DEPARTMENT OF HOUSING AND URBAN DEVELOPMENT SAN FRANCISCO REGIONAL OFFICE REGION IX SAN FRANCISCO, CALIFORNIA and LOCAL 1450, NATIONAL FEDERATION OF FEDERAL EMPLOYEES
In the Matter of an Interest Arbitration )
DEPARTMENT OF HOUSING AND URBAN )
SAN FRANCISCO REGIONAL OFFICE )
REGION IX )
SAN FRANCISCO, CALIFORNIA )
and ) Case Nos. 91 FSIP 95
) 92 FSIP 20
LOCAL 1450, NATIONAL FEDERATION )
OF FEDERAL EMPLOYEES )
Local 1450, National Federation of Federal Employees (Union) filed a request with the Federal Service Impasses Panel (Panel) to consider a negotiation impasse under the Federal Service Labor-Management Relations Statute, 5 U.S.C. § 7119, (Statute) between it and the Department of Housing and Urban Development, San Francisco Regional Office, Region IX, San Francisco, California (Employer).

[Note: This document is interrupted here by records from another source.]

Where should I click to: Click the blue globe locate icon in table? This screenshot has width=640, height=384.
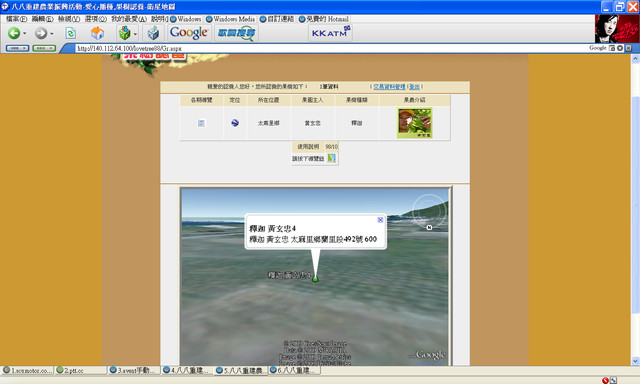click(x=235, y=122)
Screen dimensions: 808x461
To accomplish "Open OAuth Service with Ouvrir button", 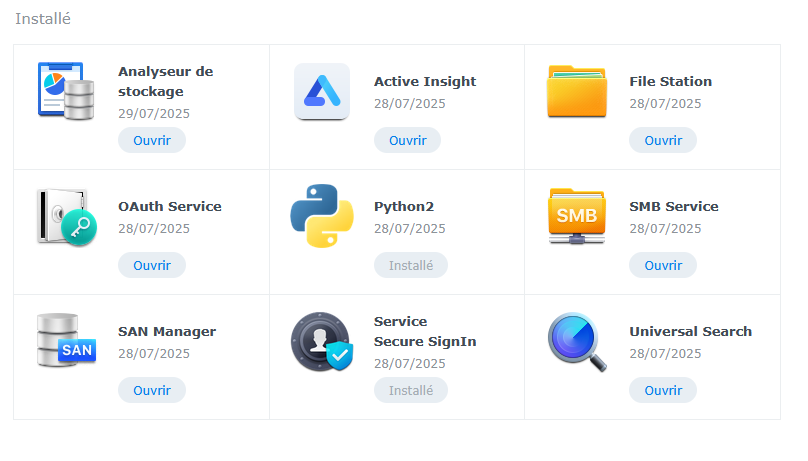I will click(x=152, y=265).
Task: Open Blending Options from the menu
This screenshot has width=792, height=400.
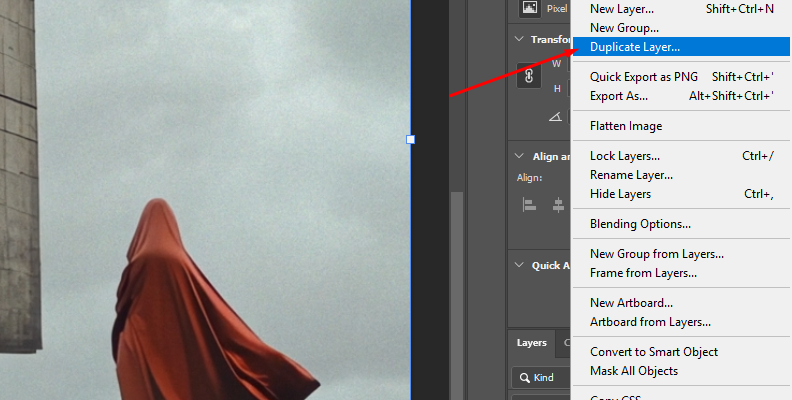Action: pyautogui.click(x=640, y=224)
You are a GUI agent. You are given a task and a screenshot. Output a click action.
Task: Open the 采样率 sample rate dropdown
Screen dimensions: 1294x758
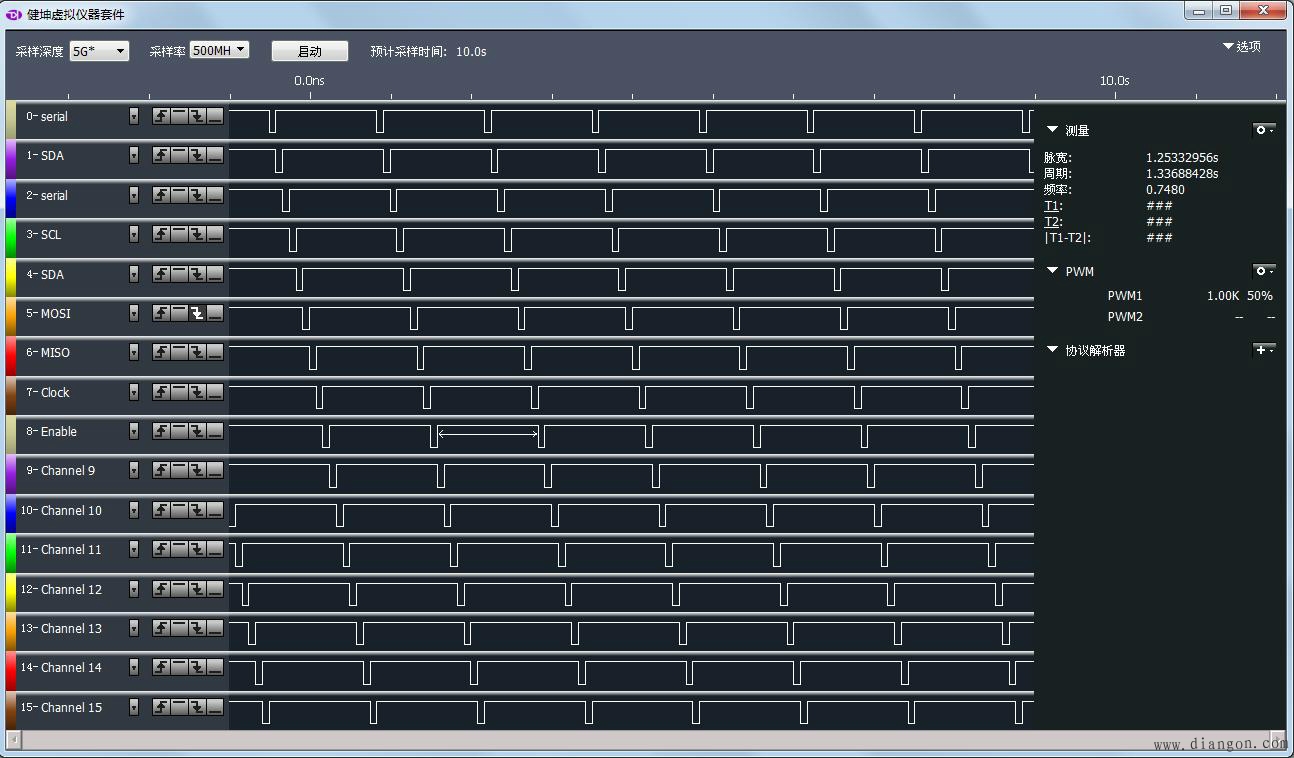219,50
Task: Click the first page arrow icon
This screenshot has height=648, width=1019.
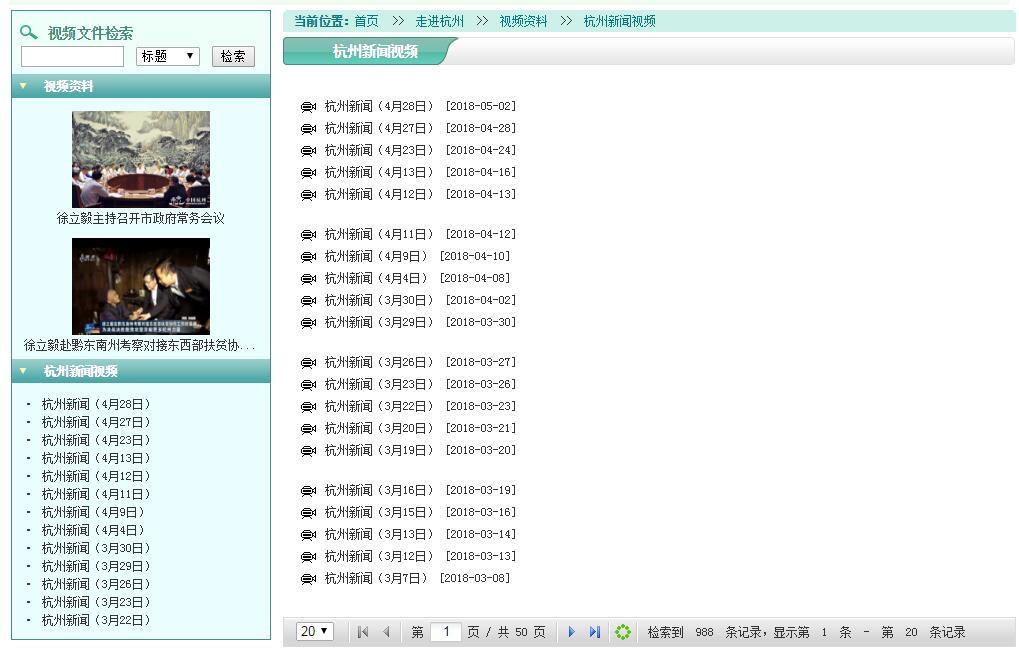Action: [x=363, y=632]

The Panel directed the parties to submit the dispute concerning two separate office relocations to the undersigned for mediation-arbitration. In accordance with this procedure, I was vested with authority to mediate with respect to all outstanding issues and to render a decision should any remain unresolved.
On February 20 and May 4, 1992, representatives of the parties
convened before me at the Employer's premises in San Francisco, California. During each meeting I conducted a site visit to both the 8th and 9th floors which are the subject of this relocation dispute. During the meetings the parties were afforded the opportunity to present in full their respective final positions, offer testimony, and submit documentary evidence for the record. Accordingly, the record is now closed, and I have considered all of the evidence and argument contained therein.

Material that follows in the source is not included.